As a personal assistant for a famous (and secretly agoraphobic) film composer, Jess’s workdays are now filled with shopping for luxury goods and cooking in his perfectly designed kitchen. Jess kills at cooking, a talent that only serves her intensifying urge to dig in to Los Angeles’s celebrity buffet.

When her food garners the attention of an actress on the rise, well, she’s all too willing to throw it in with the composer and upgrade again, a decision that will have far-reaching ramifications that could explode all her relationships.

All the while, her mother looms ever closer, forcing Jess to confront the traumatic secrets she’s been running from all her life. 

What I Say....I really liked this book. A lot.  It's a great debut novel by an author to watch out for, if you like complicated characters living complicated lives.

Jess is kind of a mess.  Actually a hot mess.  She always seems either completely insecure or wildly overconfident.  She quits jobs before she has other jobs lined up.  She mouths off to her bosses, sometimes for imaginary slights rather than real ones.  Kind of like people I know in real life.
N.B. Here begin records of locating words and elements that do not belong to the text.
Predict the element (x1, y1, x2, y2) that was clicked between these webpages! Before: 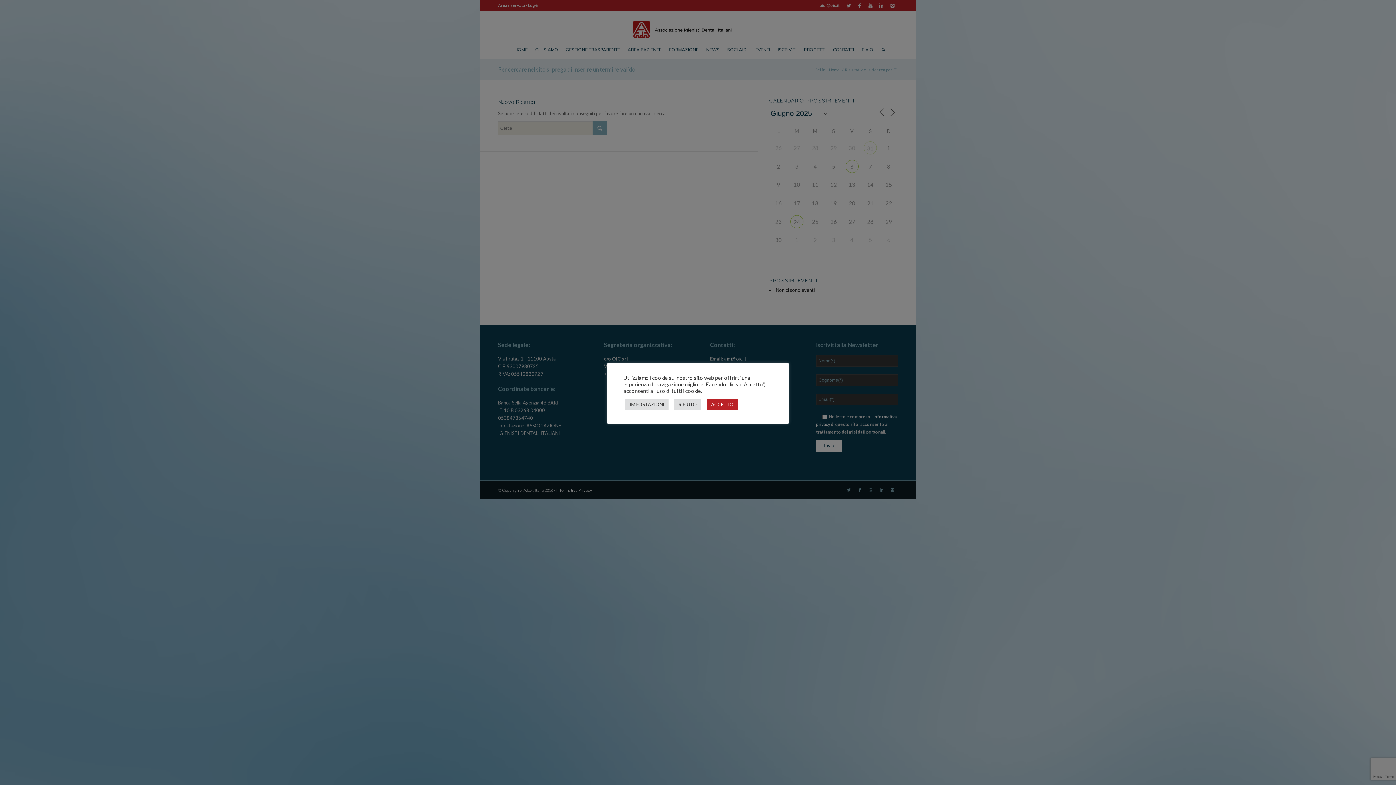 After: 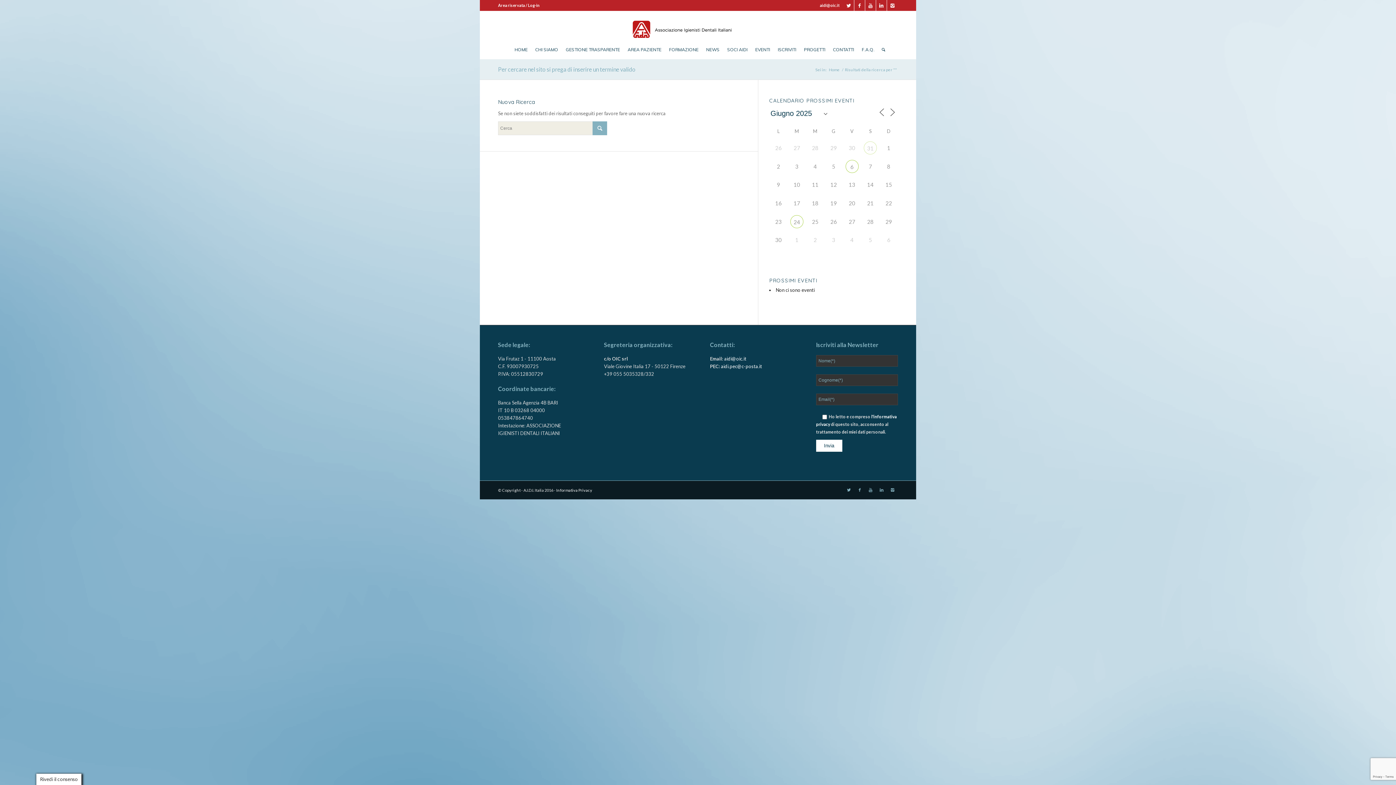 Action: label: ACCETTO bbox: (706, 399, 738, 410)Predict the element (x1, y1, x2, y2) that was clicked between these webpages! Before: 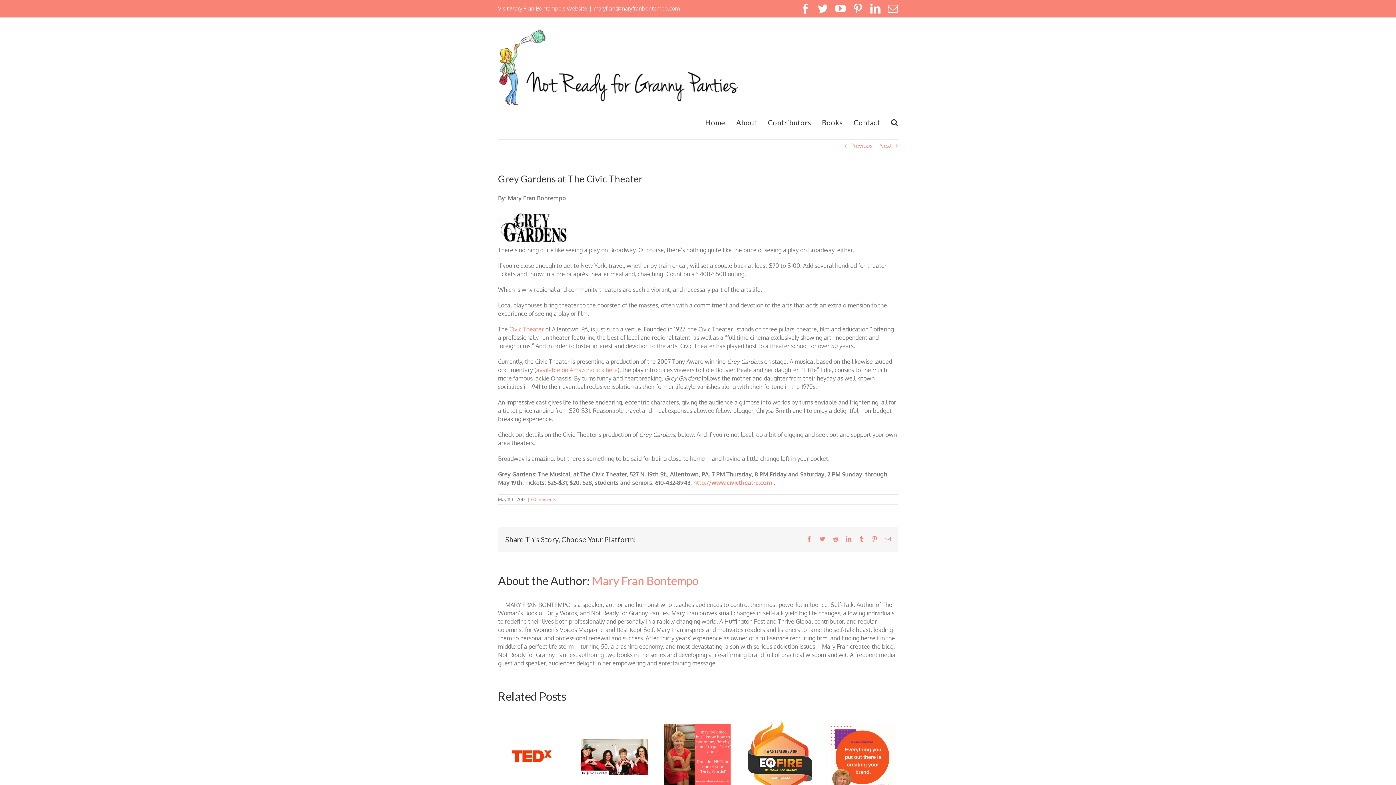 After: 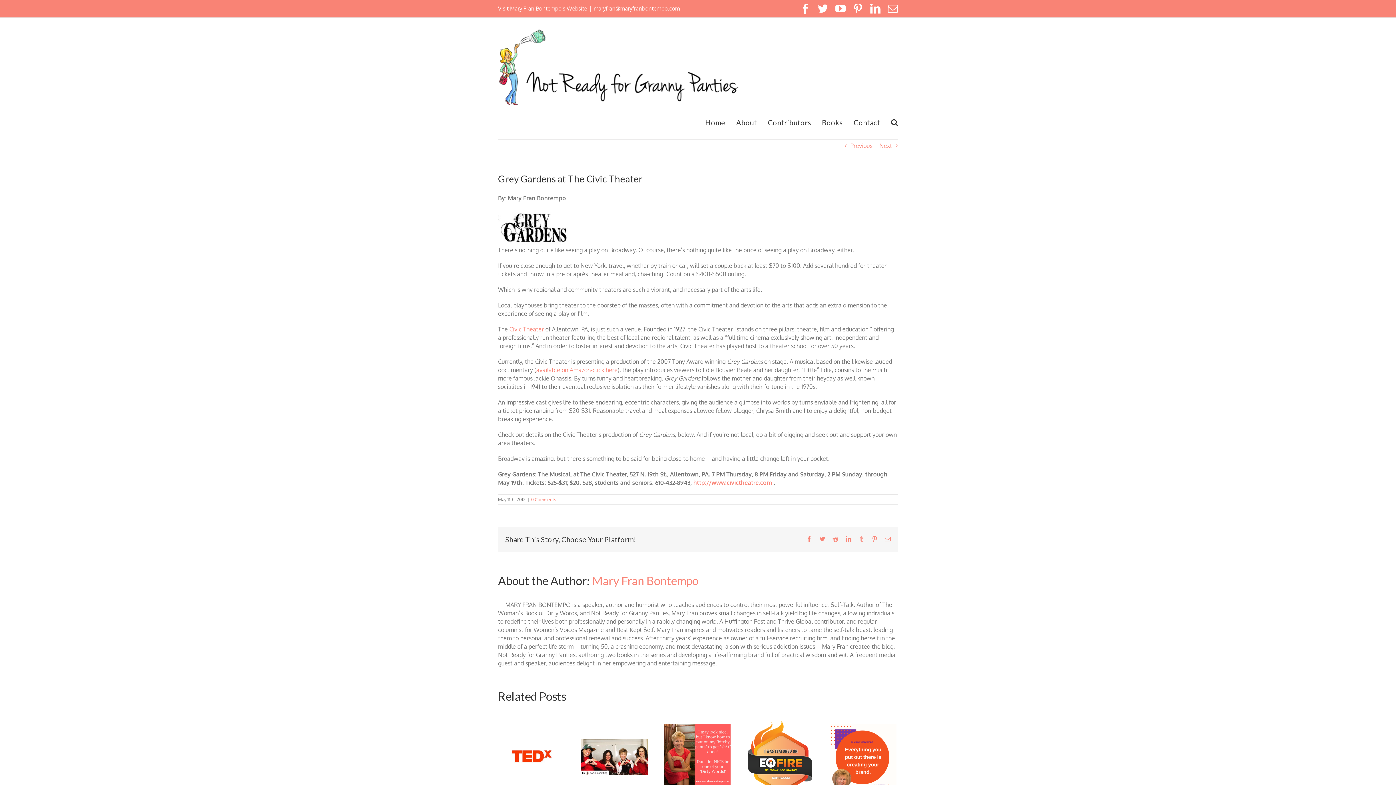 Action: bbox: (858, 536, 864, 542) label: TumblrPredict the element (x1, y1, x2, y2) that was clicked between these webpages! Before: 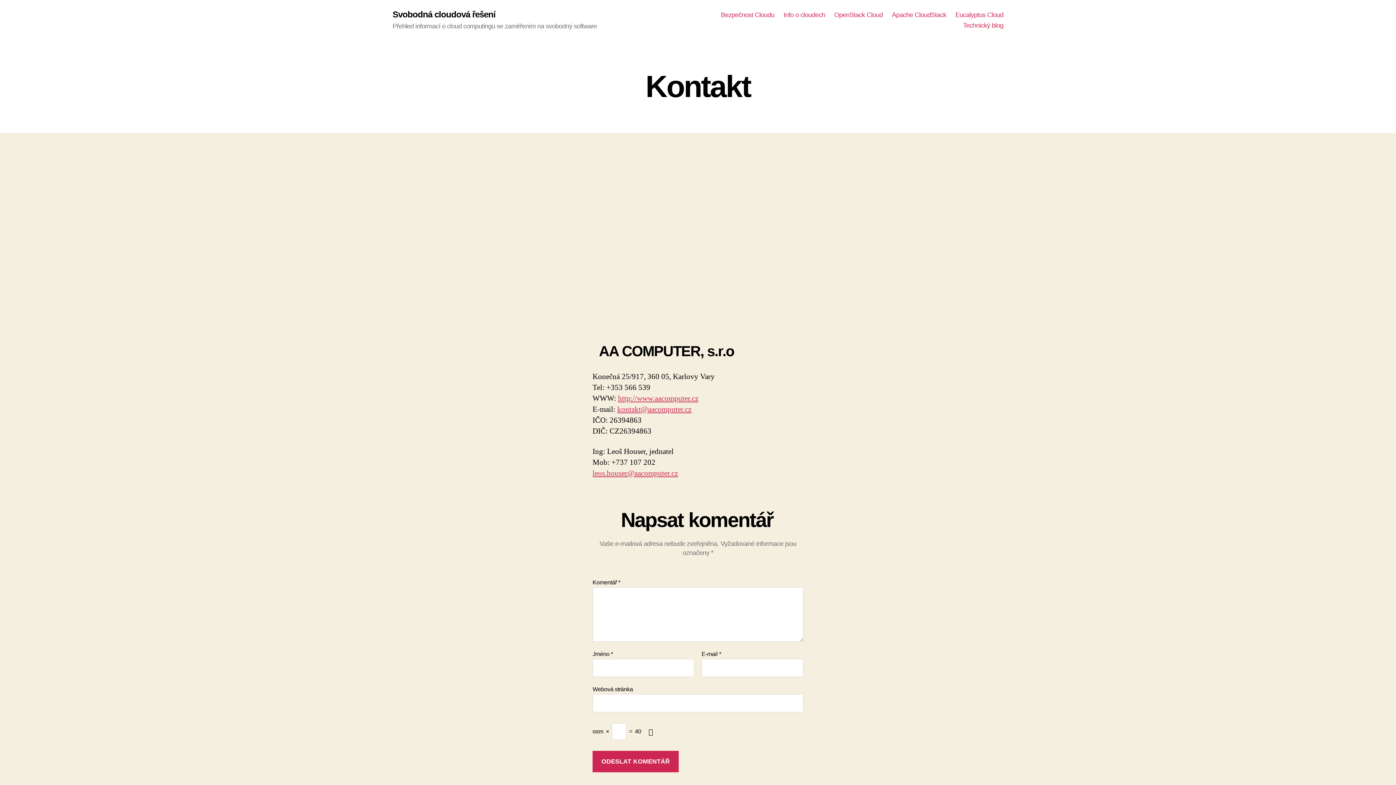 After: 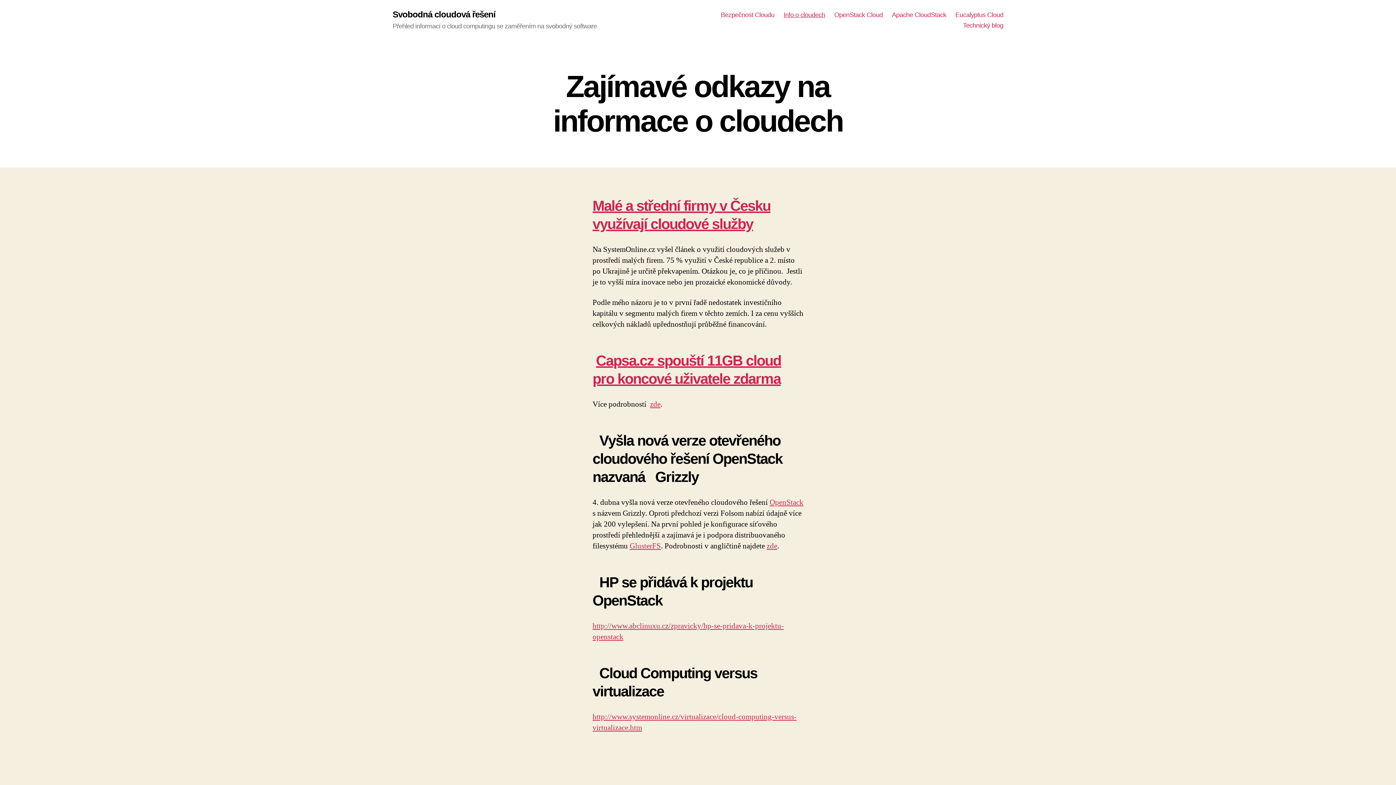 Action: bbox: (783, 11, 825, 18) label: Info o cloudechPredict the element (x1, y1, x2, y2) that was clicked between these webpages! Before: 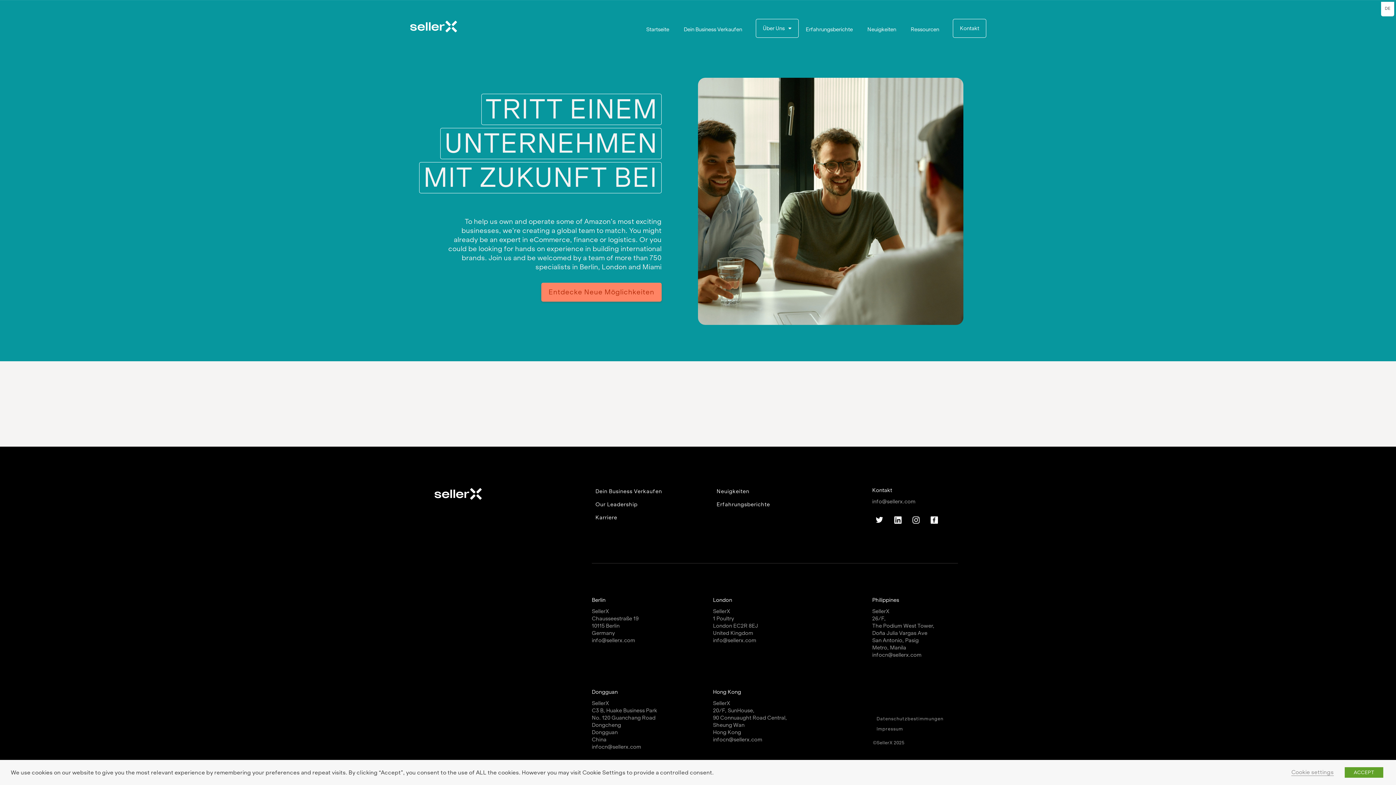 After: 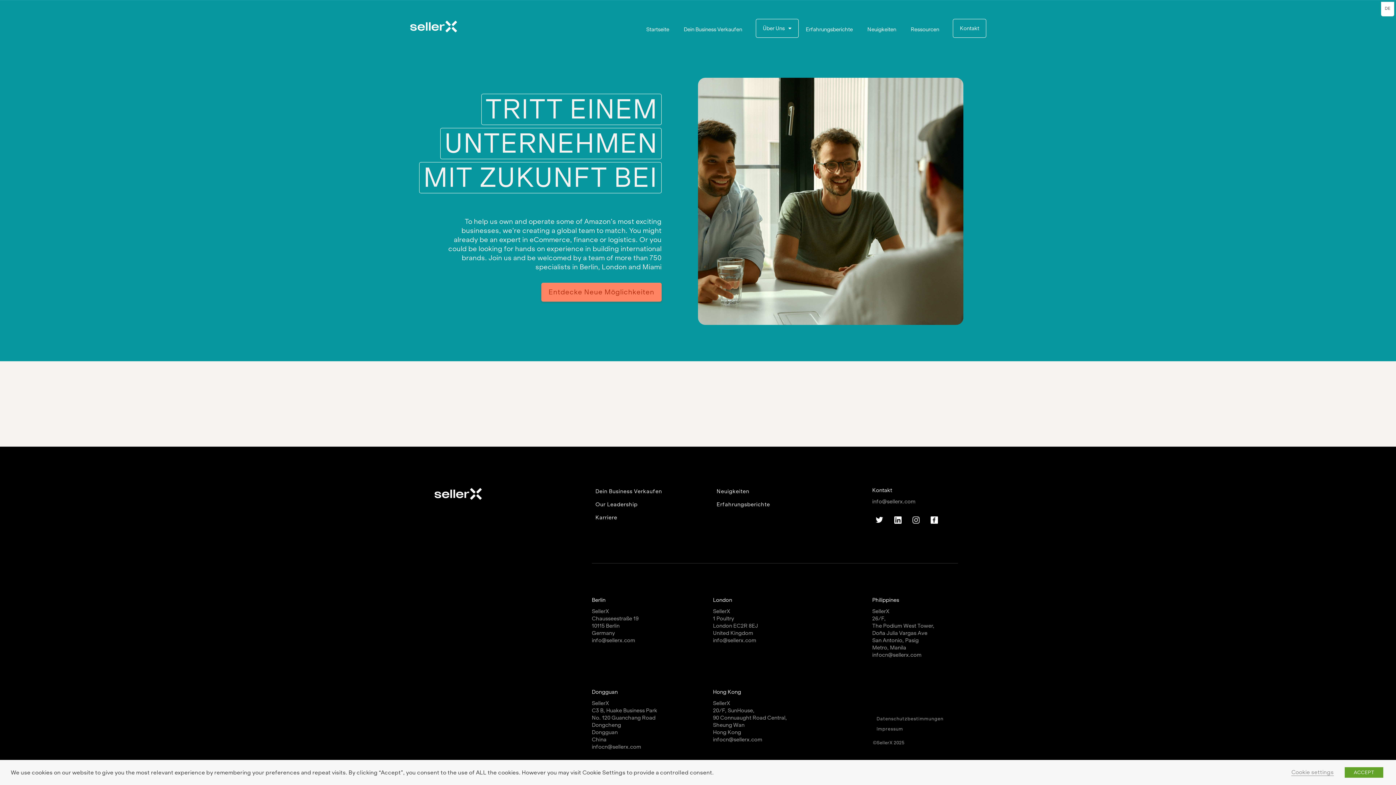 Action: bbox: (909, 513, 923, 527)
Jess's relationship with her mother is strained at best, totally dysfunctional at worst.  Her mother used her childhood to try to continually upgrade their life.  But although Jess tries to steer clear of her mother, she mimics the same behaviors in her own life, continually trying to upgrade to the better celebrity, better job, better friends.

The book is a bit disjointed, messy and emotional, but intensely readable.   Shanna Mahin is a great new talent.